Introduction
The Terraform state file is a critical component that maps your Terraform configuration to the infrastructure it manages. By default, Terraform stores this state in a local file named terraform.tfstate. While suitable for individual use, local state is not recommended for team environments because it lacks features like access control, audit trails, and state locking.
To enable collaboration and enhance reliability, you should migrate your Terraform state to a remote backend, such as Azure Storage or Amazon S3. This guide provides step-by-step instructions to migrate your state file using the terraform init -migrate-state command.
Prerequisites
Before you begin, ensure you have the following:
- The Terraform CLI installed on your local machine.
- An existing Terraform project with a local
terraform.tfstatefile. - Configured credentials for your target cloud provider (e.g., authenticated via the Azure CLI or AWS CLI).
- Permissions to create and manage storage resources (e.g., an Azure Storage Container or AWS S3 Bucket) in the target cloud account.
Procedure
Terraform provides a built-in mechanism to migrate state between backends using the -migrate-state flag with the init command. This process validates the new backend configuration and safely transfers the state file.
1. Update Backend Configuration
First, modify the backend block in your Terraform configuration to define the new remote backend. You must create the required storage resources, such as an S3 bucket or Azure container, before proceeding.
2. Initialize and Migrate State
Next, run the initialization command with the migration flag. Terraform will detect the configuration change and prompt you to confirm the state migration.
Execute the init command with the -migrate-state flag.
$ terraform init -migrate-state
When prompted, type yes to approve the migration. Terraform will then copy the existing state from your local terraform.tfstate file to the newly configured remote backend.
Example 1: Migrating to an Azure Storage Backend
To migrate your state to Azure, first create an Azure Storage Account and a container. Then, update your configuration with the azurerm backend block.
terraform {
backend "azurerm" {
resource_group_name = "your-resource-group"
storage_account_name = "your-storage-account"
container_name = "terraform-state"
key = "terraform.tfstate"
}
}Run the migration command to upload the local state to Azure.

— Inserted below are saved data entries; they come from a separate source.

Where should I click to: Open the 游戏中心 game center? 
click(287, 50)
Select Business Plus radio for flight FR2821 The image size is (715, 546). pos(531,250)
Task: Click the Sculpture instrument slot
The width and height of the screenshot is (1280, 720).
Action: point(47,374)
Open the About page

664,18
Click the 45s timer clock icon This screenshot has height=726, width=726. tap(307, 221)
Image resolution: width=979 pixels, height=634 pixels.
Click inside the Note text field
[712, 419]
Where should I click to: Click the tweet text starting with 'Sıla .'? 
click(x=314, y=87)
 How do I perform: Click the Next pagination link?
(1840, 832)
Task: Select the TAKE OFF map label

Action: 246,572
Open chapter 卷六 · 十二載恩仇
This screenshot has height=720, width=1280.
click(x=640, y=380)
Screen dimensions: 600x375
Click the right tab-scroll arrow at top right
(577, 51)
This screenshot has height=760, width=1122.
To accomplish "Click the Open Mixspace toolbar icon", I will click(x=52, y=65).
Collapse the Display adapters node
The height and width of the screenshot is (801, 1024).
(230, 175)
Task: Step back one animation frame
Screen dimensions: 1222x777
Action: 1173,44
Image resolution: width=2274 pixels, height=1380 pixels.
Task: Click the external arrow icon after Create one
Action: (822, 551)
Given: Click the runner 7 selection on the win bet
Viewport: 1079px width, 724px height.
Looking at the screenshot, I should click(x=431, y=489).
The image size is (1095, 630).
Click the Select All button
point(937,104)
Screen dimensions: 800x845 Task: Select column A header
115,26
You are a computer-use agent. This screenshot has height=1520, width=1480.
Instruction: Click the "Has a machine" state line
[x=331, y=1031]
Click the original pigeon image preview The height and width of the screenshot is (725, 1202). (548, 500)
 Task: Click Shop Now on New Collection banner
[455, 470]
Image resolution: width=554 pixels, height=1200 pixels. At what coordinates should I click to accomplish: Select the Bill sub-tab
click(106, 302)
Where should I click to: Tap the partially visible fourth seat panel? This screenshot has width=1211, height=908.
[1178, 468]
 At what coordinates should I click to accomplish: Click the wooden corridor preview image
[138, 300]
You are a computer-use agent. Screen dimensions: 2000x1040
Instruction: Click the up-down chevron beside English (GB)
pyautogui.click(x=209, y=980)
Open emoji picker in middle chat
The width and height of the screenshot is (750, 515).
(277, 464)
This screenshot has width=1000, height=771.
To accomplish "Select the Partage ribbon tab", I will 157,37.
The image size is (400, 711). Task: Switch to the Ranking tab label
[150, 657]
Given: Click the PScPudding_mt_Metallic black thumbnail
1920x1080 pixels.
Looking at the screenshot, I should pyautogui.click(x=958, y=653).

$ terraform init -migrate-state
Example 2: Migrating to an AWS S3 Backend
To migrate your state to AWS, first create an S3 bucket. Then, update your configuration with the s3 backend block.
terraform {
backend "s3" {
bucket = "your-bucket-name"
key = "environment/terraform.tfstate"
region = "us-east-1"
}
}Run the migration command to upload the local state to the S3 bucket.
$ terraform init -migrate-state
Outcome
After completing these steps, your Terraform state is securely migrated from a local file to a remote backend. Your team can now benefit from enhanced collaboration features, including integrated state locking and versioning, while Terraform's automated process reduces the risk of manual errors.